Em 26 de setembro de 2007, publicamos os capítulos (1) e (2) sobre esse tema, onde mostramos que o discurso dominante – apagão logístico; estradas em situação precária, com buracos e sem sinalização – é falso.
Ele não se sustenta diante dos números da própria pesquisa da CNT-2006.

Hoje, vamos mostrar um relatório sintético da avaliação do pavimento das rodovias pesquisadas (entre federais e estaduais), constante do Relatório Gerencial da Pesquisa de 2006, no site da CNT.

Este documento, embora no site da CNT, não tem link específico para cada página. Você terá que entrar na “Home”, clicar em “Pesquisas e Boletins”, em “Pesquisa Rodoviária”, em “Pesquisa Rodoviária 2006”, em “Relatórios” e, finalmente, em “Relatório Completo”.

Quanto à avaliação do pavimento:

  • Dos 84.382 km pesquisados, 91,5% dos trechos, ou seja 77.210 km, não obrigam a redução de velocidade devido ao estado do pavimento (gráfico 8, pág. 43 do Relatório Gerencial da CNT).
  • 90,4% dos pavimentos tem avaliação positiva, quanto ao seu estado (gráfico 7, pág. 42):
  • 51,0% em “perfeitas condições”
  • 20,4% “desgastado, mas sem buraco”
  • 19,0% “constata a presença de trincas em malha ou presença de remendos no pavimento, mas não há presença de buracos”

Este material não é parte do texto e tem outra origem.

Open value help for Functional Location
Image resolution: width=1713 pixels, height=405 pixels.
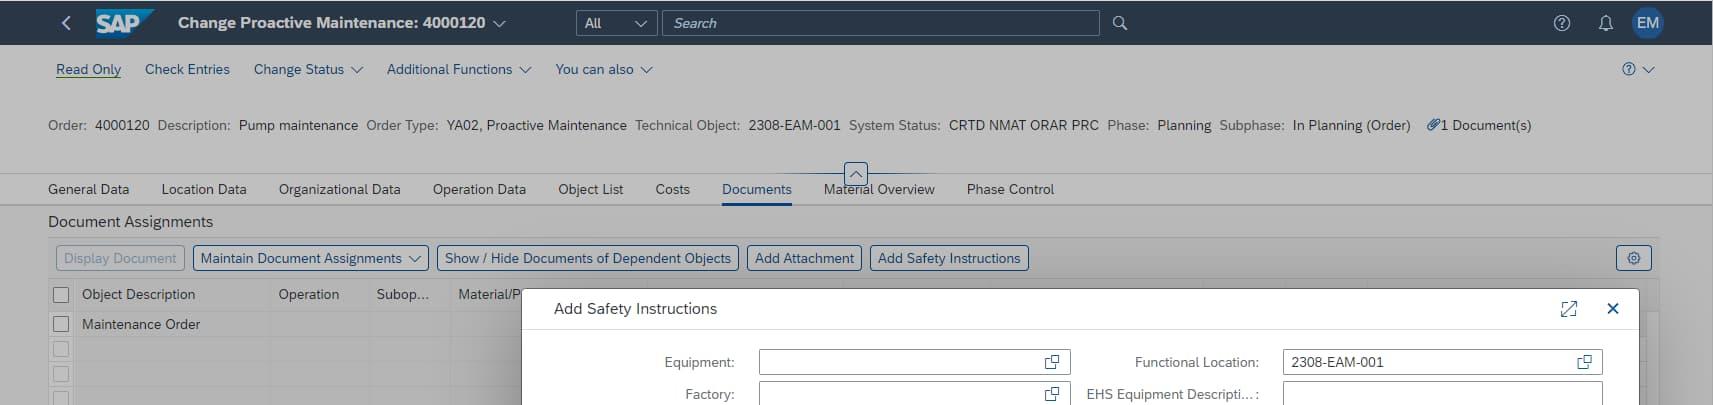coord(1584,362)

  • Conclusão: o estado do pavimento, de quase toda a malha rodoviária pesquisada, está em ótimas e boas condições e não contribuem para aumento de custos operacionais, nem interferem negativamente na logística de carga e de passageiros.

Mais adiante, mostraremos como a avaliação da geometria da via – na maneira como é vista pela CNT – é predominante para construir a idéia de precariedade da malha rodoviária.